= Texto para revisar =

====

Se supone que las máximas autoridades que deciden las políticas públicas deberían blindarse de estos sesgos y adoptar una perspectiva basada en la ciencia y apoyada en los datos. Sin embargo, como observa Cass Sustein, que además de dar clases de Derecho en Harvard es coautor de «Nudge», el libro de Economía del Comportamiento mas influyente del mundo, la clase política también sobre reacciona a los «miedos terribles» negando las probabilidades a la hora de tomar sus decisiones, lo que los lleva a exagerar las medidas preventivas y los recursos que gastan para reducir esos riesgos sobredimensionados.

Coronavirus; el ejemplo de manual

Por primera vez en la historia de la humanidad, el mundo entero hibernó por el temor a una pandemia que mató a menos del 0,01% de la población. El número puesto en perspectiva sugiere que la reacción fue exagerada y peligrosa si ese criterio se va a repetir cada vez que aparezca una amenaza similar. Esto no quiere decir que el coronavirus sea un tema menor, porque todos vimos como los brotes focalizados en algunas regiones se llevaban puestos los mejores sistemas de salud del mundo y no es habitual que por ejemplo en Nueva York se mueran 1000 personas por día en pleno mes de abril, que 15 días atrás estaban sanas, como también ocurrió en Lombardía, en Paris o en Madrid, pero con medidas razonables de distancia social, tapabocas y testeos masivos, otros países como Turquía o Islandia tuvieron entre una décima y una vigésima parte de los muertos, sin necesidad de encerrar a su población por largos períodos de tiempo.

====

= Tareas del ejercicio =
• a. ¿Puedes imprimir del fragmento sobre el coronavirus todo lo que va desde "Se supone que" hasta "esos riesgos sobredimensionados.", ambos incluidos?
• b. ¿Podrías seguir escribiendo el fragmento sobre el coronavirus a partir de su última frase?
El listado procede de otra fuente.

= Material proporcionado =
====

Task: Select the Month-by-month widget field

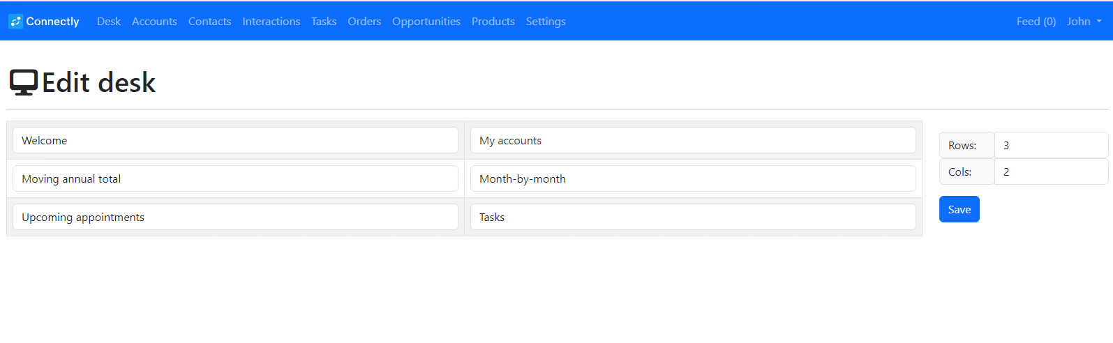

====

= Respuestas =
• a.
Se supone que las máximas autoridades que deciden las políticas públicas deberían blindarse de estos sesgos y adoptar una perspectiva basada en la ciencia y apoyada en los datos. Sin embargo, como observa Cass Sustein, que además de dar clases de Derecho en Harvard es coautor de «Nudge», el libro de Economía del Comportamiento mas influyente del mundo, la clase política también sobre reacciona a los «miedos terribles» negando las probabilidades a la hora de tomar sus decisiones, lo que los lleva a exagerar las medidas preventivas y los recursos que gastan para reducir esos riesgos sobredimensionados.

• b.
El primero de los grandes sesgos en torno del Covid-19 es la obsesión con la cantidad de casos diarios, como si esa fuera una variable relevante y no se encontrase sesgada a sí misma en su medición. Jamás se habían testeado 290 millones de personas en el mundo por Influenza, SARS, la gripe aviar, o cualquier otro virus. Probablemente si informáramos en tiempo real la cantidad de gente que se contagia de distintas enfermedades o muere cada día, la población entraría en pánico, porque en cada jornada se pierden 160.000 vidas. La Argentina, por ejemplo, tiene el doble de casos confirmados que Bélgica, pero casi una quinta parte de decesos. ¿Las políticas públicas deberían guiarse por los casos confirmados, que además están sesgados por la cantidad de tests realizados, por los fallecidos, o por la ocupación de camas de terapia intensiva?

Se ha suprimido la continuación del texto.